Bahkan, kata dia, Litbang Kompas juga menggunakan teknologi yang membuat segala pembuatan survei di daerah jadi terpantau. Dia menyebutkan, aplikasi tersebut biasa digunakan lembaga-lembaga survei, termasuk Litbang Kompas, untuk menekan human error.
"Dengan demikian, kita tahu nih siapa yang sedang wawancara, di mana, dan kapan waktunya itu. Berapa menit itu untuk pertanyaan sejumlah yang kita tanyakan. Enggak mungkin dia misalnya dalam waktu singkat langsung berubah warnanya. Ada problem di sana," tutur Bestian.
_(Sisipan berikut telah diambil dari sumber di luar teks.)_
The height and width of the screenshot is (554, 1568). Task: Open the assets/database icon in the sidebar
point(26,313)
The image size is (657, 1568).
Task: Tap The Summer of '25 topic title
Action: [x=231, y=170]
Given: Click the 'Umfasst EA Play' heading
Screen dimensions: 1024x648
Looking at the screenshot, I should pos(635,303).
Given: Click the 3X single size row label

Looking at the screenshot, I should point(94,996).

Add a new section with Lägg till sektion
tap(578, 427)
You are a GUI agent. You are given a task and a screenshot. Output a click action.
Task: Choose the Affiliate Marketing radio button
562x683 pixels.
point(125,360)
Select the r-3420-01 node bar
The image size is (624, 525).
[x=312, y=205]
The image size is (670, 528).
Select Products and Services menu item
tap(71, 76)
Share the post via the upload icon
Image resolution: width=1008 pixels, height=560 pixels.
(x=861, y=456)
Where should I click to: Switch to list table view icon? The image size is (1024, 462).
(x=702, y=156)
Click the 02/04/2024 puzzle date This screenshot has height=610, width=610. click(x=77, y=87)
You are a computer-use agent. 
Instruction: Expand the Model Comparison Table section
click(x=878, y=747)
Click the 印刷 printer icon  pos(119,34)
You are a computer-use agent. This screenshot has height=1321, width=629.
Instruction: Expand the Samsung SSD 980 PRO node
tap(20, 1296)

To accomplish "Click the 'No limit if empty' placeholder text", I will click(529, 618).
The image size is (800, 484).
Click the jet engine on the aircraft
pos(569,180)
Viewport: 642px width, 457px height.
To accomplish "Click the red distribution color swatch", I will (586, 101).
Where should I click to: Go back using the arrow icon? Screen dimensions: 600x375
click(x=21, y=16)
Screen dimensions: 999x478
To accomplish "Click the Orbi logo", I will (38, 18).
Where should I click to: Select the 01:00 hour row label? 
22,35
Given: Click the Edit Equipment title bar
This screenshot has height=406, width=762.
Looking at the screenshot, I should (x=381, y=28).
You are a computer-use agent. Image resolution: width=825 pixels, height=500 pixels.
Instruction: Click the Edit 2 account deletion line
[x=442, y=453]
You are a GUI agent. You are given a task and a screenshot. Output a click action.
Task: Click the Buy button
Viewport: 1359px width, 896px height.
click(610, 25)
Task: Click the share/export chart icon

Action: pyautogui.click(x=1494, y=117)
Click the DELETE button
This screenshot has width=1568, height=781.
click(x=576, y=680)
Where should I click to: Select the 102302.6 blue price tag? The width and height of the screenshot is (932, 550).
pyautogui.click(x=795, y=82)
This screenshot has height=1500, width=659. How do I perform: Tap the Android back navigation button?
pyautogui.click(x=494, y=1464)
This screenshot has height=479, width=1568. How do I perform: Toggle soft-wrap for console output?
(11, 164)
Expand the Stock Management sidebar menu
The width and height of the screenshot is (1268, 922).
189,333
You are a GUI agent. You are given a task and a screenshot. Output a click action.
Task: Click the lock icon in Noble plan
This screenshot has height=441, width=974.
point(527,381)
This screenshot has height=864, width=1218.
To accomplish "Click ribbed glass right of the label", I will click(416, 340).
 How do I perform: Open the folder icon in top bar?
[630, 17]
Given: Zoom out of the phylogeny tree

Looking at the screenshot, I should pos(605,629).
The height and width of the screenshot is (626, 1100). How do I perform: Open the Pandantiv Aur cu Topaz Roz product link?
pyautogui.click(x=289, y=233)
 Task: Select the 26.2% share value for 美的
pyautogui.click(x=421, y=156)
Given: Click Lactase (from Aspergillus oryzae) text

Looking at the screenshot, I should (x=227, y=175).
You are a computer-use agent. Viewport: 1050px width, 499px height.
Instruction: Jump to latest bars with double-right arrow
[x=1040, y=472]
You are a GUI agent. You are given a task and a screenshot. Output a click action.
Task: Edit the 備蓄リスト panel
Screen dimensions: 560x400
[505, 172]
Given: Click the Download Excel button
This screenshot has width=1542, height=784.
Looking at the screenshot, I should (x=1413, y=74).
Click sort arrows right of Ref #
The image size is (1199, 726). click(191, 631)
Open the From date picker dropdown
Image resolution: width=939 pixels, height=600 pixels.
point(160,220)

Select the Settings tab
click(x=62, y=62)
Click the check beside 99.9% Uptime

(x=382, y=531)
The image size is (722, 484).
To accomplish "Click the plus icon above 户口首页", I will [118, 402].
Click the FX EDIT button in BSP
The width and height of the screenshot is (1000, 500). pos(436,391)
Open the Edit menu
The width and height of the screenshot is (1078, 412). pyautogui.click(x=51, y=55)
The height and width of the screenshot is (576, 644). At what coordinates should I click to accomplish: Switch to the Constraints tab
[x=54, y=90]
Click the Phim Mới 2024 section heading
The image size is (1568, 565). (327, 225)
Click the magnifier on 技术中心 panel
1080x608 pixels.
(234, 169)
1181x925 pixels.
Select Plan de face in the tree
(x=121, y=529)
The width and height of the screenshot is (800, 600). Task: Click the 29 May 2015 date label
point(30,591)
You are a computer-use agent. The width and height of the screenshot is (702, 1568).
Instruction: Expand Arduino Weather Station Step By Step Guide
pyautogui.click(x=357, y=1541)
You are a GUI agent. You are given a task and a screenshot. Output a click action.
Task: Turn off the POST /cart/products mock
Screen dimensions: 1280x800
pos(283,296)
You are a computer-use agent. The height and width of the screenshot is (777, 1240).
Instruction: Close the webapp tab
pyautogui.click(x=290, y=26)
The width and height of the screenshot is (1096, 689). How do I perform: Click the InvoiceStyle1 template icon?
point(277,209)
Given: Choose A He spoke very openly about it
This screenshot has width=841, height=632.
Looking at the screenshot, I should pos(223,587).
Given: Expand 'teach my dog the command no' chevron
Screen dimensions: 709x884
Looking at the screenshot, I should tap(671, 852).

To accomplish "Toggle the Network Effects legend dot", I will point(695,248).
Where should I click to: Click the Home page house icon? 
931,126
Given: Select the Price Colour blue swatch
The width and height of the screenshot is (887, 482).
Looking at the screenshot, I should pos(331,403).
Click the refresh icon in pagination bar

Sayangnya, dalam berita di Kompas.com ini tidak dijelaskan secara terbuka kapan riset tersebut dilakukan. Mengapa Bestian tak membuka waktu survei itu? Apa karena memang perlu ada yang ditutup-tutupi?
Namun, dalam tulisan OPINI Anthony Budiawan, Managing Director PEPS (Political Economy and Policy Studies), berjudul “Survei Litbang Kompas Terkait Elektabilitas Capres 2024 Sangat Bias dan Sulit Dipercaya: Kompas Terkontaminasi atau Terintimidasi?” (Freedom News, 15/12/2023) disebut, Survei dilakukan pada 29 November sampai 4 Desember 2023, melibatkan 1.364 responden di 38 provinsi.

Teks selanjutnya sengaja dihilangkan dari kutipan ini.